WHAT YOU WILL DO →
Quote the data below line for line, without changing a word, and leave the picture out.

(Dataset entries)

* Begin *

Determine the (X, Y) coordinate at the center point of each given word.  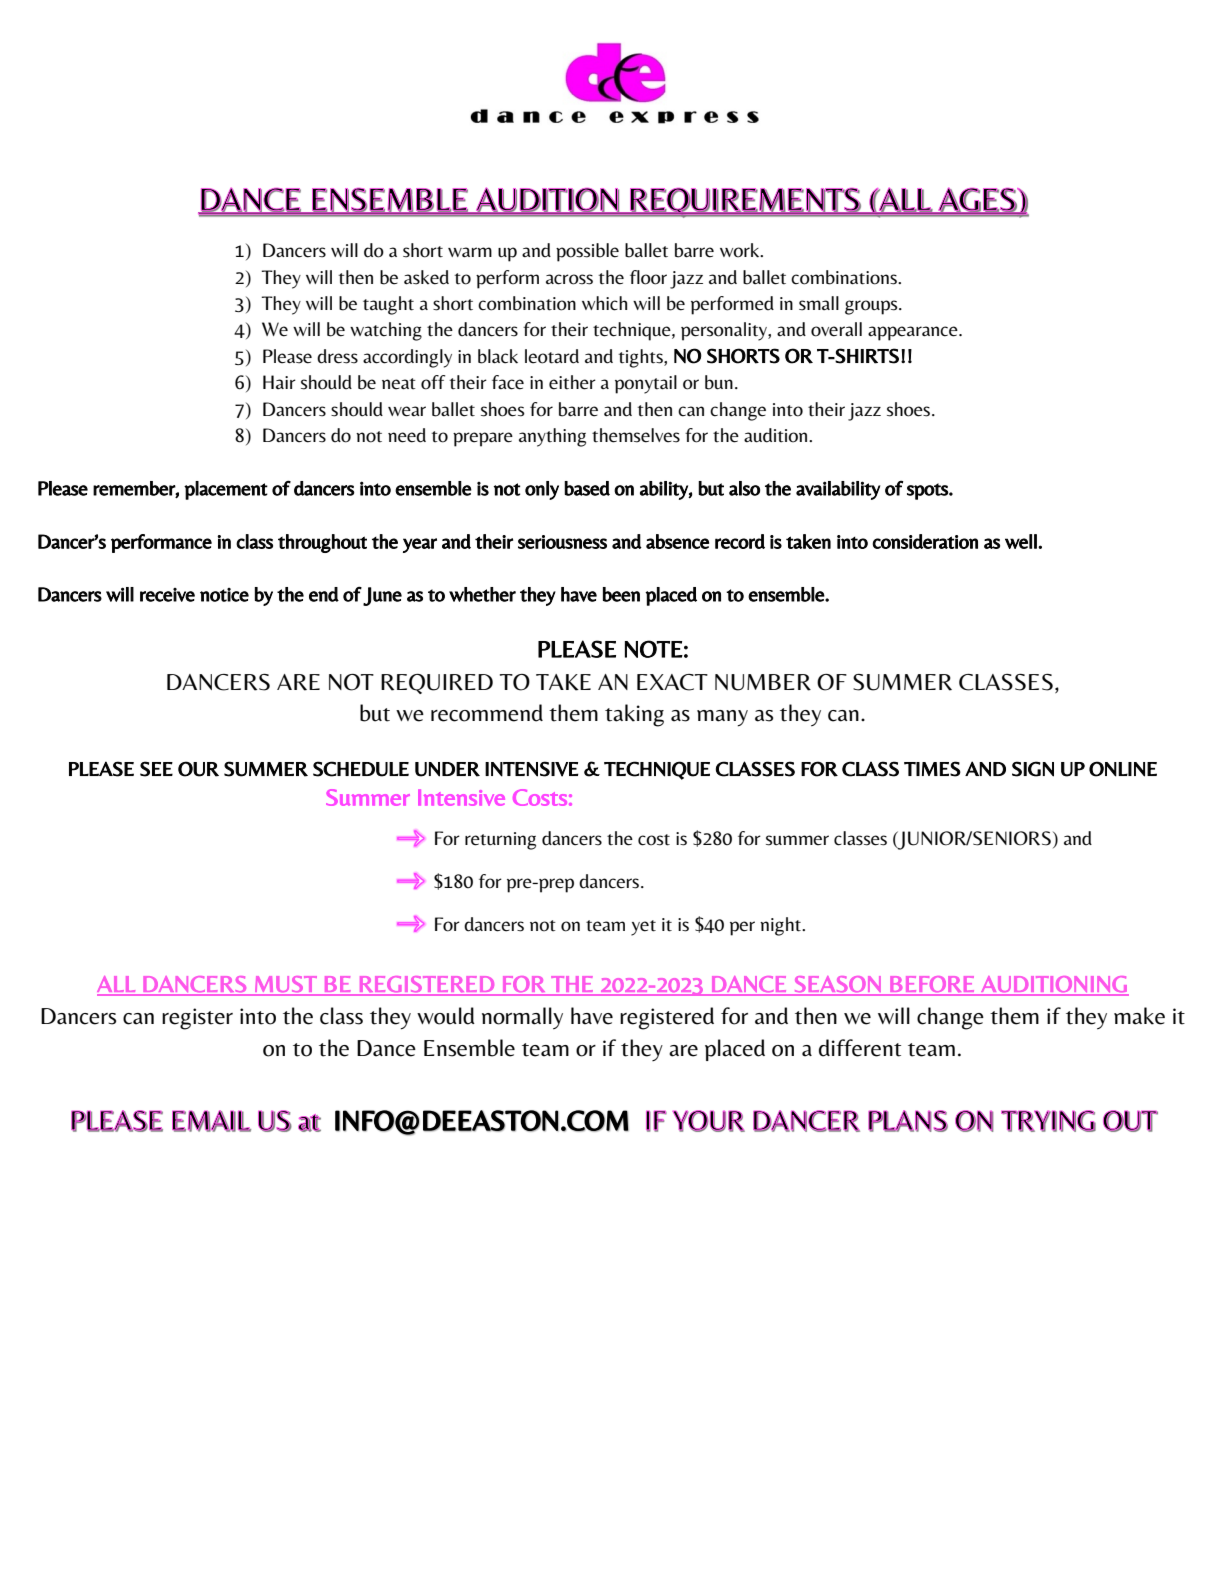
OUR (198, 769)
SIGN (1033, 769)
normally (522, 1018)
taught (388, 305)
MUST (286, 985)
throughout (322, 543)
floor (648, 277)
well (1022, 541)
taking (634, 715)
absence (677, 541)
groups (872, 307)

* End *

COMPLETED EXERCISE →
Determine the (X, Y) coordinate at the center point of each given word.  
OUR (198, 769)
SIGN (1033, 769)
normally (522, 1018)
taught (388, 305)
MUST (286, 985)
throughout (322, 543)
floor (648, 277)
well (1022, 541)
taking (634, 715)
absence (677, 541)
groups (872, 307)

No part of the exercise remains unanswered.